Purpose: Daily image guidance techniques may contribute significant dose to the patient, particularly in the case of megavoltage conebeam CT. Methods to account for this dose include (1) not altering the prescription, (2) subtracting the MVCT dose from the prescription, and (3) including the daily MVCT dose in the optimization process. This work evaluates the aforementioned methods with respect to the plan acceptance criteria for prostate IMRT at Fox Chase Cancer Center. Method and Materials: MVCT dose was measured in phantom for a Siemens' Artiste linear accelerator. The 15MU mode utilized was for a 27.4 × 27.4cm2 field size, 6MV full rotation beam. The dose measured was scaled using TMR ratios to mimic irradiation in an elliptical phantom with major and minor axis lengths of 40cm and 20cm, respectively and was found to be approximately 9.71cGy. The MVCT beam was simulated on patient geometry within the Nucletron Oncentra MasterPlan system. Dual arc VMAT plans were generated to meet our acceptance criteria with respect to the methods above.

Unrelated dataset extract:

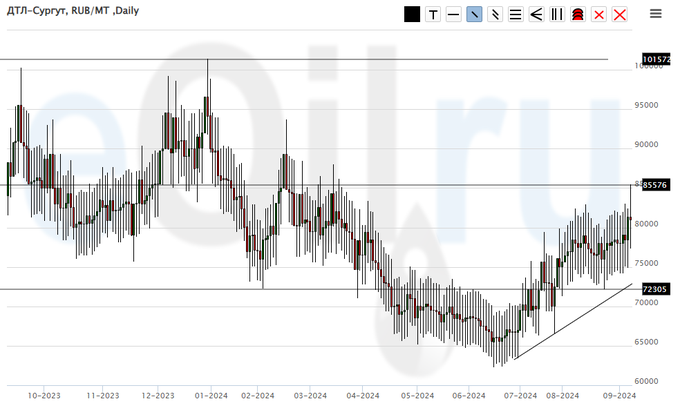
Task: Open the hamburger chart menu
Action: point(655,14)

Results: Method 1 above results in dose increases in high and low dose rectal cut‐points of 5.7% and 11.7%, respectively. Method 2 results in 1.4% and 7.3% increases while method 3 results in 5.1% and 3.9% increases without changing the input parameters from those used for the dual arc plan. Conclusions: Dose from MVCT on a daily basis can adversely affect plan acceptance criteria. Lower MU protocols can be used but may result in decreased image quality. All plans in this study met our clinical acceptance criteria although those optimized on the MVCT dose demonstrated the lowest increase in lower dose regions. As the significance of adverse effects may be amplified for serial vs. parallel critical structures it may be prudent to optimize on the MVCT dose when generating IMRT plans.